#### Requirement:
Skipping any pictures, repeat exactly and only the lines from the one that holds "911x571 pixels." to the last line of the material, both included.
┌──
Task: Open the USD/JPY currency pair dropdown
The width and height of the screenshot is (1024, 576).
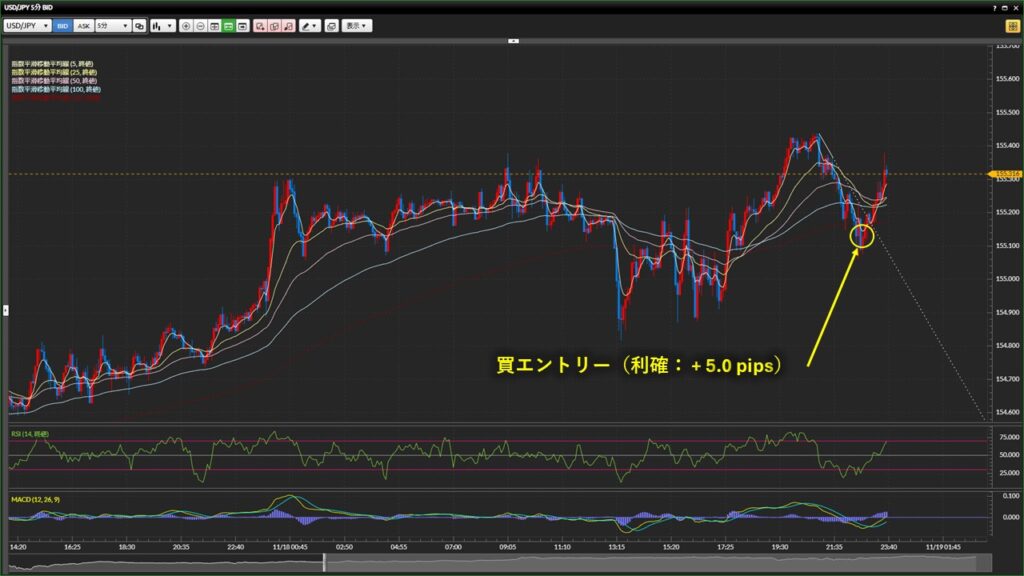Action: (x=27, y=25)
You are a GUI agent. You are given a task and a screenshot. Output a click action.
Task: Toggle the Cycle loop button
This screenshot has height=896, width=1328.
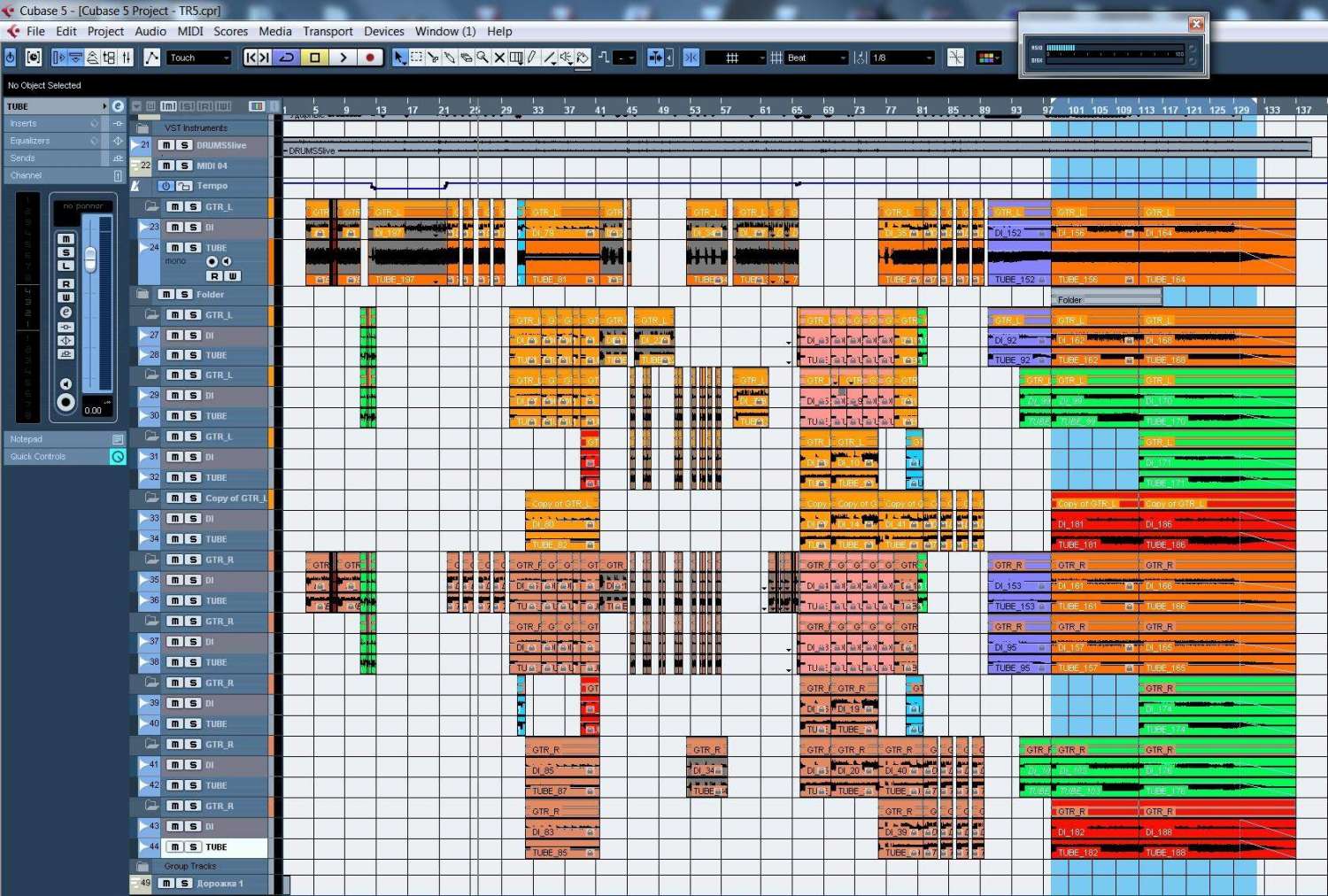287,58
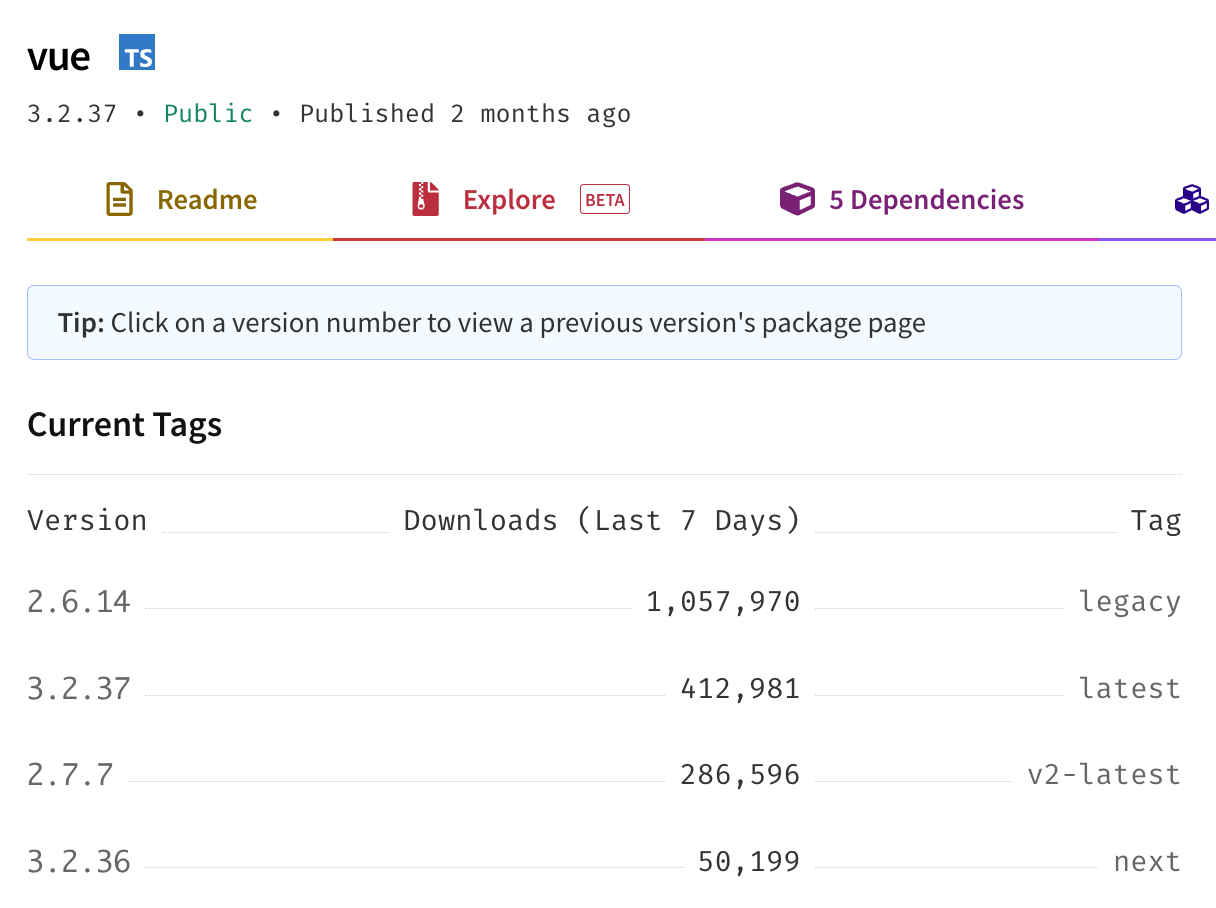Viewport: 1216px width, 908px height.
Task: Select the 5 Dependencies tab
Action: coord(902,200)
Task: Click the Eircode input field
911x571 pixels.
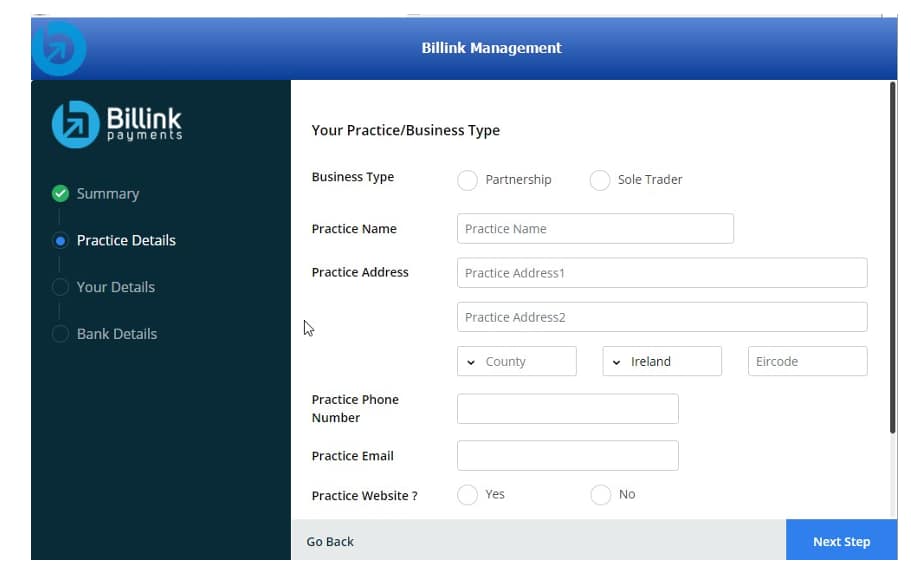Action: coord(807,362)
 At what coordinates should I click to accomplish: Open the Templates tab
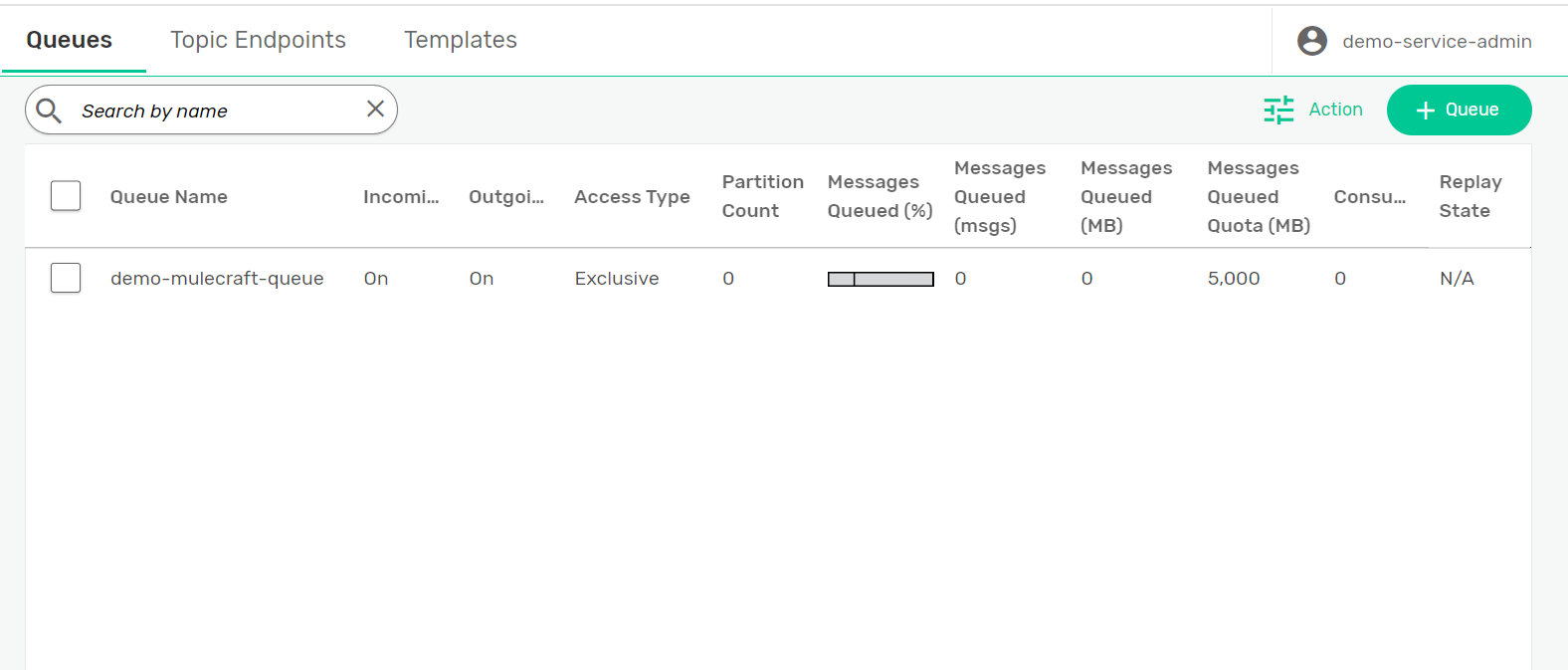pos(460,40)
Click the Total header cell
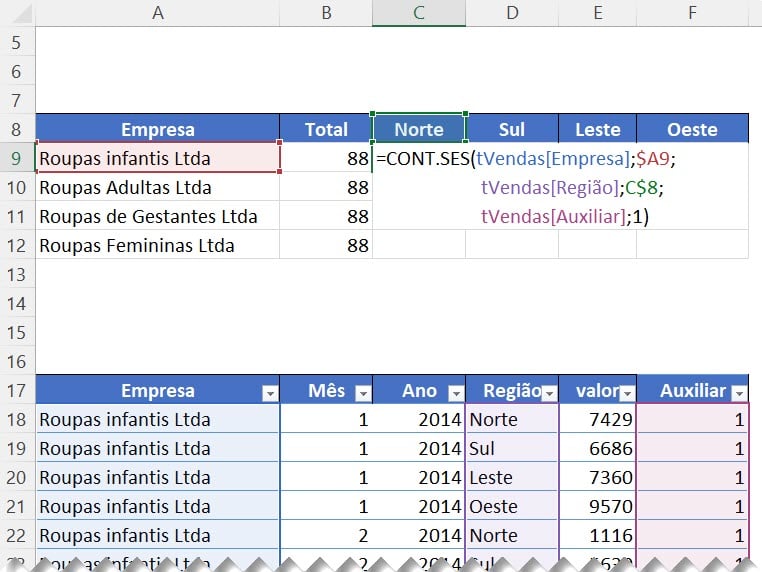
└──
#### Answer box:
911x571 pixels.
Action: coord(807,362)
 At what coordinates should I click to accomplish: Open the Templates tab
pos(460,40)
Click the Total header cell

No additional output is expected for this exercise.